Material for this task -
----
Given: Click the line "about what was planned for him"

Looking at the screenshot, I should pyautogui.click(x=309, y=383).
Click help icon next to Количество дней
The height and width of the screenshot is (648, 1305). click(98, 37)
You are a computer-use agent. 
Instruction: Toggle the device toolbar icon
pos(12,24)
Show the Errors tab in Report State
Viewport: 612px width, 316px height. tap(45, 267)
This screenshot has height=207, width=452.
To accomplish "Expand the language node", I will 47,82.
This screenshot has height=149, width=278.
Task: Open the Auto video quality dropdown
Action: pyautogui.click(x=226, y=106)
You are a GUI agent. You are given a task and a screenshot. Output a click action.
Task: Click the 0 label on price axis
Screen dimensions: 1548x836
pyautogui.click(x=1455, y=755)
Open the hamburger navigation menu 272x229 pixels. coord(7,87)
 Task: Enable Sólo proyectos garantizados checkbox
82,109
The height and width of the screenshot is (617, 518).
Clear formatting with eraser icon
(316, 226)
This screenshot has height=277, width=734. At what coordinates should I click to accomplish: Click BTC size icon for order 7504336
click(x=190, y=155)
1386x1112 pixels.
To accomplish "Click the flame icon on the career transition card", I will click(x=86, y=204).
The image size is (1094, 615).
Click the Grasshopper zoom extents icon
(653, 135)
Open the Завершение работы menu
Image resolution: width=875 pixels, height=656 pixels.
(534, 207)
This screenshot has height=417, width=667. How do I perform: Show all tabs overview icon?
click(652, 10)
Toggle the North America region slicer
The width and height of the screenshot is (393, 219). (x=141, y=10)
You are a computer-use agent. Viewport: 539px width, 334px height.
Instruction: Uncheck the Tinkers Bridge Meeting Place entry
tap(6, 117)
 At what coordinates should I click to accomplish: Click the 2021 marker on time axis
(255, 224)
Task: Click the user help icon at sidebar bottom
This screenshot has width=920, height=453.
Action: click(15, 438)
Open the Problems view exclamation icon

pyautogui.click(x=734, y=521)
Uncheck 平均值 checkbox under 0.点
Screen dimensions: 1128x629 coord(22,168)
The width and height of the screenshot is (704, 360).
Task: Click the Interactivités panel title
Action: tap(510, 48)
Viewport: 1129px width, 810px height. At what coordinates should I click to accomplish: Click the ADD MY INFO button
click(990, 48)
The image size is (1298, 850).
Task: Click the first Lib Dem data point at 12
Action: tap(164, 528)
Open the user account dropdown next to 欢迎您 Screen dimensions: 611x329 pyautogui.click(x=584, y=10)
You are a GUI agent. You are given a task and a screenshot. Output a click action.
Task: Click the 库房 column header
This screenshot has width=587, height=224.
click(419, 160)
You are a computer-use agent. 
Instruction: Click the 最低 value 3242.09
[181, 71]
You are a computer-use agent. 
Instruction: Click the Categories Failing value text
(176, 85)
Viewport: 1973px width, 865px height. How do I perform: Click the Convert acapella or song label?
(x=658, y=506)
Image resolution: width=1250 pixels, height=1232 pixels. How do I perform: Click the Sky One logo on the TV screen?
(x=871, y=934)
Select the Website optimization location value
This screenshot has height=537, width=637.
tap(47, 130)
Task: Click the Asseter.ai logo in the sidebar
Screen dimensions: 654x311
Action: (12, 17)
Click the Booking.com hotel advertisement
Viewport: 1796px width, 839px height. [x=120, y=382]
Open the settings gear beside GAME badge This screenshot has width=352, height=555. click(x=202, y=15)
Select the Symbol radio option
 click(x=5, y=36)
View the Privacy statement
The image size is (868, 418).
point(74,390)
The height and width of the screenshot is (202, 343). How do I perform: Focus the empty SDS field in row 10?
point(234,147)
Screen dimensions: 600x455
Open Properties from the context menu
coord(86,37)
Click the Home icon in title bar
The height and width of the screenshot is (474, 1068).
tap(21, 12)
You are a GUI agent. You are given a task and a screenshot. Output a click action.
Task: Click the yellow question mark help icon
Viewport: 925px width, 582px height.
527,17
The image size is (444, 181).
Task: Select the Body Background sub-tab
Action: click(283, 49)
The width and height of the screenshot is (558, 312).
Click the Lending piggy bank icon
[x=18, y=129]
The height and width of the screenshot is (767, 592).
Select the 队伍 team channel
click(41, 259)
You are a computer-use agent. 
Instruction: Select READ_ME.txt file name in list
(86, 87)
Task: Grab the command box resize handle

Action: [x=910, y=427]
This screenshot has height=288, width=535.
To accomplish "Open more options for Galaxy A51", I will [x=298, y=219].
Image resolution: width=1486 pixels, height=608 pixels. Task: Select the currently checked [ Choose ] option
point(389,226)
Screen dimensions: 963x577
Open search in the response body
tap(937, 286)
----
Task statement - All entries are to be reproduced verbatim, with none omitted.

Answer to the problem -
Given: Click the line "about what was planned for him"

Looking at the screenshot, I should pyautogui.click(x=309, y=383).
Click help icon next to Количество дней
The height and width of the screenshot is (648, 1305). click(98, 37)
You are a computer-use agent. 
Instruction: Toggle the device toolbar icon
pos(12,24)
Show the Errors tab in Report State
Viewport: 612px width, 316px height. tap(45, 267)
This screenshot has height=207, width=452.
To accomplish "Expand the language node", I will 47,82.
This screenshot has height=149, width=278.
Task: Open the Auto video quality dropdown
Action: pyautogui.click(x=226, y=106)
You are a GUI agent. You are given a task and a screenshot. Output a click action.
Task: Click the 0 label on price axis
Screen dimensions: 1548x836
pyautogui.click(x=1455, y=755)
Open the hamburger navigation menu 272x229 pixels. coord(7,87)
 Task: Enable Sólo proyectos garantizados checkbox
82,109
The height and width of the screenshot is (617, 518).
Clear formatting with eraser icon
(316, 226)
This screenshot has height=277, width=734. At what coordinates should I click to accomplish: Click BTC size icon for order 7504336
click(x=190, y=155)
1386x1112 pixels.
To accomplish "Click the flame icon on the career transition card", I will click(x=86, y=204).
The image size is (1094, 615).
Click the Grasshopper zoom extents icon
(653, 135)
Open the Завершение работы menu
Image resolution: width=875 pixels, height=656 pixels.
(534, 207)
This screenshot has height=417, width=667. How do I perform: Show all tabs overview icon?
click(652, 10)
Toggle the North America region slicer
The width and height of the screenshot is (393, 219). (x=141, y=10)
You are a computer-use agent. Viewport: 539px width, 334px height.
Instruction: Uncheck the Tinkers Bridge Meeting Place entry
tap(6, 117)
 At what coordinates should I click to accomplish: Click the 2021 marker on time axis
(255, 224)
Task: Click the user help icon at sidebar bottom
This screenshot has width=920, height=453.
Action: click(15, 438)
Open the Problems view exclamation icon

pyautogui.click(x=734, y=521)
Uncheck 平均值 checkbox under 0.点
Screen dimensions: 1128x629 coord(22,168)
The width and height of the screenshot is (704, 360).
Task: Click the Interactivités panel title
Action: tap(510, 48)
Viewport: 1129px width, 810px height. At what coordinates should I click to accomplish: Click the ADD MY INFO button
click(990, 48)
The image size is (1298, 850).
Task: Click the first Lib Dem data point at 12
Action: tap(164, 528)
Open the user account dropdown next to 欢迎您 Screen dimensions: 611x329 pyautogui.click(x=584, y=10)
You are a GUI agent. You are given a task and a screenshot. Output a click action.
Task: Click the 库房 column header
This screenshot has width=587, height=224.
click(419, 160)
You are a computer-use agent. 
Instruction: Click the 最低 value 3242.09
[181, 71]
You are a computer-use agent. 
Instruction: Click the Categories Failing value text
(176, 85)
Viewport: 1973px width, 865px height. How do I perform: Click the Convert acapella or song label?
(x=658, y=506)
Image resolution: width=1250 pixels, height=1232 pixels. How do I perform: Click the Sky One logo on the TV screen?
(x=871, y=934)
Select the Website optimization location value
This screenshot has height=537, width=637.
tap(47, 130)
Task: Click the Asseter.ai logo in the sidebar
Screen dimensions: 654x311
Action: (12, 17)
Click the Booking.com hotel advertisement
Viewport: 1796px width, 839px height. [x=120, y=382]
Open the settings gear beside GAME badge This screenshot has width=352, height=555. click(x=202, y=15)
Select the Symbol radio option
 click(x=5, y=36)
View the Privacy statement
The image size is (868, 418).
point(74,390)
The height and width of the screenshot is (202, 343). How do I perform: Focus the empty SDS field in row 10?
point(234,147)
Screen dimensions: 600x455
Open Properties from the context menu
coord(86,37)
Click the Home icon in title bar
The height and width of the screenshot is (474, 1068).
tap(21, 12)
You are a GUI agent. You are given a task and a screenshot. Output a click action.
Task: Click the yellow question mark help icon
Viewport: 925px width, 582px height.
527,17
The image size is (444, 181).
Task: Select the Body Background sub-tab
Action: click(283, 49)
The width and height of the screenshot is (558, 312).
Click the Lending piggy bank icon
[x=18, y=129]
The height and width of the screenshot is (767, 592).
Select the 队伍 team channel
click(41, 259)
You are a computer-use agent. 
Instruction: Select READ_ME.txt file name in list
(86, 87)
Task: Grab the command box resize handle

Action: [x=910, y=427]
This screenshot has height=288, width=535.
To accomplish "Open more options for Galaxy A51", I will [x=298, y=219].
Image resolution: width=1486 pixels, height=608 pixels. Task: Select the currently checked [ Choose ] option
point(389,226)
Screen dimensions: 963x577
Open search in the response body
tap(937, 286)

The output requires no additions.